# Start of Text passage

Alex Behm has posted comments on this change. ( 
http://gerrit.cloudera.org:8080/8825 )

Change subject: IMPALA-5990: End-to-end compression of metadata
......................................................................


Patch Set 4:

(34 comments)

General approach and flow looks good to me.

I'm still thinking about details and testing.

http://gerrit.cloudera.org:8080/#/c/8825/4/be/src/catalog/CMakeLists.txt
File be/src/catalog/CMakeLists.txt:

http://gerrit.cloudera.org:8080/#/c/8825/4/be/src/catalog/CMakeLists.txt@29
PS4, Line 29: ADD_BE_TEST(catalog-util-test)
I think you forgot to add the .cc file


http://gerrit.cloudera.org:8080/#/c/8825/4/be/src/catalog/catalog-server.h
File be/src/catalog/catalog-server.h:

http://gerrit.cloudera.org:8080/#/c/8825/4/be/src/catalog/catalog-server.h@78
PS4, Line 78:   void AddTopicUpdate(std::string key, const uint8_t* buf, 
uint32_t size, bool deleted);
* AddPendingTopicItem()
(and corresponding change to comment, see a comment elsewhere explaining our 
use of "topic" and "item")
* Pass the key as reference? Seems clearer what is happening. Also comment that 
the function takes ownership of the key memory
* 'buf' needs a better name


http://gerrit.cloudera.org:8080/#/c/8825/4/be/src/catalog/catalog-server.cc
File be/src/catalog/catalog-server.cc:

http://gerrit.cloudera.org:8080/#/c/8825/4/be/src/catalog/catalog-server.cc@245
PS4, Line 245:       update.topic_entries.emplace_back();
Why not this instead of the loop:

update.topic_entries = std::move(pending_topic_updates_);


http://gerrit.cloudera.org:8080/#/c/8825/4/be/src/catalog/catalog-util.h
File be/src/catalog/catalog-util.h:

http://gerrit.cloudera.org:8080/#/c/8825/4/be/src/catalog/catalog-util.h@44
PS4, Line 44: Status CompressCatalogObject(const uint8_t* buf, uint32_t size,
Use src/dst as arg names. Same for decompress below.


http://gerrit.cloudera.org:8080/#/c/8825/4/be/src/catalog/catalog-util.cc
File be/src/catalog/catalog-util.cc:

http://gerrit.cloudera.org:8080/#/c/8825/4/be/src/catalog/catalog-util.cc@145
PS4, Line 145:   output->resize(static_cast<size_t>(output_buffer_len));
why static_cast?

# End of Text passage
# Start of Supplied information

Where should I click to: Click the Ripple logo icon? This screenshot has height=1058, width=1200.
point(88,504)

# End of Supplied information

**Exercises to complete:**
1. Do these statements agree with the code review above? Answer yes or no for each, and quote the words of the code review that decide it. (a) The reviewer asks for src/dst as argument names. (b) The reviewer finds the general approach and flow unsatisfactory. (c) The reviewer proposes passing the key by pointer.
2. Reproduce everything in the code review from "(34 comments)" down to "Line 29: ADD_BE_TEST(catalog-util-test)".

**Outputs by task:**
1.
(a) Yes: "Use src/dst as arg names."
(b) No: "General approach and flow looks good to me."
(c) No: "Pass the key as reference?"

2.
(34 comments)

General approach and flow looks good to me.

I'm still thinking about details and testing.

http://gerrit.cloudera.org:8080/#/c/8825/4/be/src/catalog/CMakeLists.txt
File be/src/catalog/CMakeLists.txt:

http://gerrit.cloudera.org:8080/#/c/8825/4/be/src/catalog/CMakeLists.txt@29
PS4, Line 29: ADD_BE_TEST(catalog-util-test)